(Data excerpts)
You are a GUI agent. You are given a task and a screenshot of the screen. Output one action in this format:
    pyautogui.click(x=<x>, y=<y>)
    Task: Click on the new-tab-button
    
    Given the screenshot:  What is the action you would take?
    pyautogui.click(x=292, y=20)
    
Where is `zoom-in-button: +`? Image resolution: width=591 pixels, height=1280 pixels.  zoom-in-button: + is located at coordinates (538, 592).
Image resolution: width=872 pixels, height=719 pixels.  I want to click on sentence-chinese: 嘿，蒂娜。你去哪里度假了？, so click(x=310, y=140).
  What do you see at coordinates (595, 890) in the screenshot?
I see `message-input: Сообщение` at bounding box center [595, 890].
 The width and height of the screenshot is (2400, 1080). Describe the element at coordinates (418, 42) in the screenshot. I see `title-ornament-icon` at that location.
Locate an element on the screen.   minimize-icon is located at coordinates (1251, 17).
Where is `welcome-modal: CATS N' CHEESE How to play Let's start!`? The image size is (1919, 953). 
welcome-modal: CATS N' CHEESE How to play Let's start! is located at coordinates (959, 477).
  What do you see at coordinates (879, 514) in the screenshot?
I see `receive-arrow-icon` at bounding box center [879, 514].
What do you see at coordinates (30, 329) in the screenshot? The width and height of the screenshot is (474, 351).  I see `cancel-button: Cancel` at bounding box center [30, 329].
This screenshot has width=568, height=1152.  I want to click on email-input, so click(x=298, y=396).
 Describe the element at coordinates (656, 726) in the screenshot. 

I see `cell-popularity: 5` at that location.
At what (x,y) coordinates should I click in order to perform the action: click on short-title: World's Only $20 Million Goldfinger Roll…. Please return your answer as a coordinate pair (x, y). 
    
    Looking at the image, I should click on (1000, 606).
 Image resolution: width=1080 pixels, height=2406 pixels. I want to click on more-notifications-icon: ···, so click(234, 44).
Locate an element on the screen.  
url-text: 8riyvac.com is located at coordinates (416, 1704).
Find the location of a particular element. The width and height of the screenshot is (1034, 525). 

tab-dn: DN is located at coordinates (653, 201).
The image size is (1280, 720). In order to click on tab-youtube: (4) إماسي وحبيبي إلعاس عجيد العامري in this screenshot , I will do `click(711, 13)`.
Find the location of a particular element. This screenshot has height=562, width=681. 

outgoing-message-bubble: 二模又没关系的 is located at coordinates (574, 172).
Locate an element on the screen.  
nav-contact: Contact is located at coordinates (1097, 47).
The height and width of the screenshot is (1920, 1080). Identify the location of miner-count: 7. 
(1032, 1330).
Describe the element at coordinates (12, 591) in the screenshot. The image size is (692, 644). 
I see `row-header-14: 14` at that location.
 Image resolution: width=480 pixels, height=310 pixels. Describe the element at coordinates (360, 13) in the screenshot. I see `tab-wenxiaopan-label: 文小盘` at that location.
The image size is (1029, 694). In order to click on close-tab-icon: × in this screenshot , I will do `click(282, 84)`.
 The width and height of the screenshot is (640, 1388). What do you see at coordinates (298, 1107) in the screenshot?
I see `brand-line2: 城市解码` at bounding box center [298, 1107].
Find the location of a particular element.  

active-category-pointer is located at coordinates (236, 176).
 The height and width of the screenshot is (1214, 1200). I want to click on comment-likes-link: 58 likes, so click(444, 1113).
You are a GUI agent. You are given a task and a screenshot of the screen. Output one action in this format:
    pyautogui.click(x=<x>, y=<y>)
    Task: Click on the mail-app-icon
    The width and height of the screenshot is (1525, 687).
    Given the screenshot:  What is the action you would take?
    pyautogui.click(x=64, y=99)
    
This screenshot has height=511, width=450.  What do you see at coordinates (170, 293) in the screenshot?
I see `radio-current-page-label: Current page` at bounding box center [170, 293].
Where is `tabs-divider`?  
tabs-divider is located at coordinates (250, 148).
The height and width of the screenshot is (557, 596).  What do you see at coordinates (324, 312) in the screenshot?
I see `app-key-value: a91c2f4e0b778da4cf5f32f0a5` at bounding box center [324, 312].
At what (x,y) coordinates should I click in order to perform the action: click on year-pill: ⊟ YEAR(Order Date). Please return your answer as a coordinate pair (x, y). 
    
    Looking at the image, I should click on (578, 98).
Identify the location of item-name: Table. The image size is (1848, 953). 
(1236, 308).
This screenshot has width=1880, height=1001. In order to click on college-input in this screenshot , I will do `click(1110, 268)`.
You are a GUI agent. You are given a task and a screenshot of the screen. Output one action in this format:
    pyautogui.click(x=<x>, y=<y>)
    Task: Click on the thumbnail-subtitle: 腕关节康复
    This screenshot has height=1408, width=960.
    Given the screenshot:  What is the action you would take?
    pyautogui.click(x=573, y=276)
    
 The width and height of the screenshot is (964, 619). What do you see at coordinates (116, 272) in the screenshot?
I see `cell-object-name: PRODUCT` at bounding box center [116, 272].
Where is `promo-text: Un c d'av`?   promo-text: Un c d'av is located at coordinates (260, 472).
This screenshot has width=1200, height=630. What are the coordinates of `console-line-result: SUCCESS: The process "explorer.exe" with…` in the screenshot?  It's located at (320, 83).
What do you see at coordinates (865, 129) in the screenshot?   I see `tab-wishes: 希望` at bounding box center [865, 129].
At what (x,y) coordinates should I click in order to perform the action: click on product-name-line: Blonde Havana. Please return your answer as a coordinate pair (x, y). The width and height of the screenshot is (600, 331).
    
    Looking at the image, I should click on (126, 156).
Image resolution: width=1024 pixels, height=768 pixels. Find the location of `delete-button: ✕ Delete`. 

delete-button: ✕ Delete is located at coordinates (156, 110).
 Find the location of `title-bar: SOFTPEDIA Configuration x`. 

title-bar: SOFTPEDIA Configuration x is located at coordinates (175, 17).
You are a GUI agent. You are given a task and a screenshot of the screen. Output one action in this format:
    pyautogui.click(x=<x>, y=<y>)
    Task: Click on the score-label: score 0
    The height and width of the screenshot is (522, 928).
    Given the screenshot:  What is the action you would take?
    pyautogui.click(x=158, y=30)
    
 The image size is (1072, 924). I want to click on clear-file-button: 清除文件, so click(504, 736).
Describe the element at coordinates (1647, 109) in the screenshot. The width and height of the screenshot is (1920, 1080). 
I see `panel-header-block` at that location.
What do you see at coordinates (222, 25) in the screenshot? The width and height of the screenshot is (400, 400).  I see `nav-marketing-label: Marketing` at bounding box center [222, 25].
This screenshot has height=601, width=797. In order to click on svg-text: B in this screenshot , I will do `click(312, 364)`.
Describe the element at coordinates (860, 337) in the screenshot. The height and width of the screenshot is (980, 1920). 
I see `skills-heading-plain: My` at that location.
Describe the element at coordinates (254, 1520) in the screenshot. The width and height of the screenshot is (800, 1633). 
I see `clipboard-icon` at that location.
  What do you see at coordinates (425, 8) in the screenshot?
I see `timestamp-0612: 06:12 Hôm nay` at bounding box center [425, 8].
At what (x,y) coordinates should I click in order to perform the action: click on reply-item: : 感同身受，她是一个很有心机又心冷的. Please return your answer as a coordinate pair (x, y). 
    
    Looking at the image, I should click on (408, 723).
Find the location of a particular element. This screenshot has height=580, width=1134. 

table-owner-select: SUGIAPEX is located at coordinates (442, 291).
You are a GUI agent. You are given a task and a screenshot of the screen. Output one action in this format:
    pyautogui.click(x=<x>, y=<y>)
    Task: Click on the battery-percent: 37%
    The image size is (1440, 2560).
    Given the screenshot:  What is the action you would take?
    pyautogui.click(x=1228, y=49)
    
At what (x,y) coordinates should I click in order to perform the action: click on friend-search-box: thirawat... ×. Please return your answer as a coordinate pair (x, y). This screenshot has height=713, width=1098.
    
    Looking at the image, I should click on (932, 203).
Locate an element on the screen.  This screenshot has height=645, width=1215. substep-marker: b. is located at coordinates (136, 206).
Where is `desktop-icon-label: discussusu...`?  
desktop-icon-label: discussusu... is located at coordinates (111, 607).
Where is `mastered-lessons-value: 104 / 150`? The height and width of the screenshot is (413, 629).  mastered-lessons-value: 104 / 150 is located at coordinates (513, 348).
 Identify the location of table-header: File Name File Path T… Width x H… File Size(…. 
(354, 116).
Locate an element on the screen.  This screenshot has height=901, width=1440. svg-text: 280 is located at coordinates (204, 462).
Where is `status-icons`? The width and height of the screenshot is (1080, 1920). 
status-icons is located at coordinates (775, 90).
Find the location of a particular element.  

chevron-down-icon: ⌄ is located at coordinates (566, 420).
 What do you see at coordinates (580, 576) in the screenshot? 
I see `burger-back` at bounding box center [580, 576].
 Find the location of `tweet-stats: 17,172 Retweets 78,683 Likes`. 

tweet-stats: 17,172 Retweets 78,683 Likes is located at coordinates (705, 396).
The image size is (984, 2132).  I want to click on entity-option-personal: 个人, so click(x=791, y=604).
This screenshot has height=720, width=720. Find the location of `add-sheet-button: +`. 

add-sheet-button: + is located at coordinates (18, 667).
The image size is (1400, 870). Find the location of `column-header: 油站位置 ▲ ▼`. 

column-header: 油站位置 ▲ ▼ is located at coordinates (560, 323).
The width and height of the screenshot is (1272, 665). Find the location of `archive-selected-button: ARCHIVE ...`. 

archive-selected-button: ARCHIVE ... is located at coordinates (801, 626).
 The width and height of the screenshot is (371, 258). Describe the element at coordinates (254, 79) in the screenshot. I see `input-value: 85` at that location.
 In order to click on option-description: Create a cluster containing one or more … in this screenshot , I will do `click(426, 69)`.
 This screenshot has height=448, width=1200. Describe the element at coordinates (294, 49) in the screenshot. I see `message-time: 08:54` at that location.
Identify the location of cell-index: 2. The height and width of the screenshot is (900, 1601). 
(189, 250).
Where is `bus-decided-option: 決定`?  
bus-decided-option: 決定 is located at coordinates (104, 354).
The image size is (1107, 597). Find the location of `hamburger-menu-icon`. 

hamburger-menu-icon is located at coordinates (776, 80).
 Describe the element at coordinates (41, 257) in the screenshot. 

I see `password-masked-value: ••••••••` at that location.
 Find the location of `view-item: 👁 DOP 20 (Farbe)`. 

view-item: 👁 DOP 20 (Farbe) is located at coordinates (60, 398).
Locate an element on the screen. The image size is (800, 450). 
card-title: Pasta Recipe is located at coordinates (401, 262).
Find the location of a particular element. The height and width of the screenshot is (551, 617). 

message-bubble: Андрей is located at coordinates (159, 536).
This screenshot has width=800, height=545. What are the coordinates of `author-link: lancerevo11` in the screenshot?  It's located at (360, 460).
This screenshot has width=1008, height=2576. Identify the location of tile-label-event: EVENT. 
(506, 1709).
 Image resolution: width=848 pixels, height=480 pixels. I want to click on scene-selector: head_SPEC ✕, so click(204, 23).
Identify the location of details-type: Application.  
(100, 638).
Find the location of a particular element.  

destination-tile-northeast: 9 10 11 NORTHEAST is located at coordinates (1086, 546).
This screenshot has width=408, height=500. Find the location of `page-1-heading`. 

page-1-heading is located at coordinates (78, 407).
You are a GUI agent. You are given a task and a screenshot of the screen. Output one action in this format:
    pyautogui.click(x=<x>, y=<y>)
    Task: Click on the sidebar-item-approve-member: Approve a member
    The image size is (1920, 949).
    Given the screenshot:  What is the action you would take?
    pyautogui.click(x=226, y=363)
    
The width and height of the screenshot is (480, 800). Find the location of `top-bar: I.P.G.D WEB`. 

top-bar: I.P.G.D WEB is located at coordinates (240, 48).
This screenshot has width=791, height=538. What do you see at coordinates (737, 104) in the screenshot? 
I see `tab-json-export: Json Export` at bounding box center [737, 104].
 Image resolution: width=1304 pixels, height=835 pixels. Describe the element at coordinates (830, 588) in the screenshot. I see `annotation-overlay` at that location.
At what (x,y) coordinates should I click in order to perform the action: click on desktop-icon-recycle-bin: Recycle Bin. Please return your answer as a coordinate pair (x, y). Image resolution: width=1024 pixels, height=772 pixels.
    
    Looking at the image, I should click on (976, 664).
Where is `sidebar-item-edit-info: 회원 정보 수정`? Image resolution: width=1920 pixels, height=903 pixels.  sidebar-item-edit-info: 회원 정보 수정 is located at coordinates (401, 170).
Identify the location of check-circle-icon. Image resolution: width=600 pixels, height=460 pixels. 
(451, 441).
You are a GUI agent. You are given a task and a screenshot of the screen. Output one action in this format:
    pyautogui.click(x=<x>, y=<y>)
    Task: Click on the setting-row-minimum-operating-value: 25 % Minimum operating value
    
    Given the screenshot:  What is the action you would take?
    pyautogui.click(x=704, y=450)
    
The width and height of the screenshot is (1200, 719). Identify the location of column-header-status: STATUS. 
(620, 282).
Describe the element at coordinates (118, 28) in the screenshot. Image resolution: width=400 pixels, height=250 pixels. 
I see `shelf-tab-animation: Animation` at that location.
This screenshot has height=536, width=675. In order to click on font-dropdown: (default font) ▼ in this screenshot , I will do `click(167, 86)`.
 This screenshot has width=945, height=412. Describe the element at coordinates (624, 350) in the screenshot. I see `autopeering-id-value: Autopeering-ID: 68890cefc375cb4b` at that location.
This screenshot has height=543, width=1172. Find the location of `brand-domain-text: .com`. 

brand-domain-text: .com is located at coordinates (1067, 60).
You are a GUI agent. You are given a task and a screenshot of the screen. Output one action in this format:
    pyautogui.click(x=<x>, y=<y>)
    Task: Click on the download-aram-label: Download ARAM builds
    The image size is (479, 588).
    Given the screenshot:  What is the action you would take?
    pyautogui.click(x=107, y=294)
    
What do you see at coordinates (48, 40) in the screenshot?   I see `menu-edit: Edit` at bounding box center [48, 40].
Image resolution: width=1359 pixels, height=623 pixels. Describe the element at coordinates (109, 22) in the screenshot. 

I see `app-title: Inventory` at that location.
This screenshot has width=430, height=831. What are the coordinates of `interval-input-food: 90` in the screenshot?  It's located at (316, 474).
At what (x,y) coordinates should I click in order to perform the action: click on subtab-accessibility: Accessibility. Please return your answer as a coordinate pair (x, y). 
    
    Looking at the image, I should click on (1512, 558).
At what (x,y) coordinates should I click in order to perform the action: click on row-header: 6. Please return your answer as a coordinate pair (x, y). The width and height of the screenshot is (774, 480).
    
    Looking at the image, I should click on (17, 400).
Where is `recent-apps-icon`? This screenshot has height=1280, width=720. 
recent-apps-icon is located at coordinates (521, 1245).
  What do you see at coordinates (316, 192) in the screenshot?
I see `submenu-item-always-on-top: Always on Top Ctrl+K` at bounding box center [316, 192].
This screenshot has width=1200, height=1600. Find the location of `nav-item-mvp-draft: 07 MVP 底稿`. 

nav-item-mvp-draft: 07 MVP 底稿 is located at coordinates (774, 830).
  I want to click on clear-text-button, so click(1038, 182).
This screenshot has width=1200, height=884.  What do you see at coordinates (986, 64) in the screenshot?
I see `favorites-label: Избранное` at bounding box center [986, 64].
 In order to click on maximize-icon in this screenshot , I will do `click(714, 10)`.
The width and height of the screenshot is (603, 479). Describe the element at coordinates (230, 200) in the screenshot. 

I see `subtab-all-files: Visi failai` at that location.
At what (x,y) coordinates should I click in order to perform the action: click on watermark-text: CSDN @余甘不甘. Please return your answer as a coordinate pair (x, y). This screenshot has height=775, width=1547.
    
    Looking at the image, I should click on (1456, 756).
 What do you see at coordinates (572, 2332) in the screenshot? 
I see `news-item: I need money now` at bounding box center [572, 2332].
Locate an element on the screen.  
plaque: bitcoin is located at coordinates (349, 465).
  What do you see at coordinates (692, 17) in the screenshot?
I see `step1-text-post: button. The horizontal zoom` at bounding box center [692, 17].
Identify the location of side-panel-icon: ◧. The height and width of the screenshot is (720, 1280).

- _Aim of the exercise_
Express the rows above, from the line containing "This screenshot has height=601, width=797." up to and including the line containing "table-owner-select: SUGIAPEX is", as a JSON list of strings with one string per line, omitting blank lines.

- _Answer space_
[
  "This screenshot has height=601, width=797. In order to click on svg-text: B in this screenshot , I will do `click(312, 364)`.",
  "Describe the element at coordinates (860, 337) in the screenshot. The height and width of the screenshot is (980, 1920). ",
  "I see `skills-heading-plain: My` at that location.",
  "Describe the element at coordinates (254, 1520) in the screenshot. The width and height of the screenshot is (800, 1633). ",
  "I see `clipboard-icon` at that location.",
  "  What do you see at coordinates (425, 8) in the screenshot?",
  "I see `timestamp-0612: 06:12 Hôm nay` at bounding box center [425, 8].",
  "At what (x,y) coordinates should I click in order to perform the action: click on reply-item: : 感同身受，她是一个很有心机又心冷的. Please return your answer as a coordinate pair (x, y). ",
  "    Looking at the image, I should click on (408, 723).",
  "Find the location of a particular element. This screenshot has height=580, width=1134. ",
  "table-owner-select: SUGIAPEX is located at coordinates (442, 291)."
]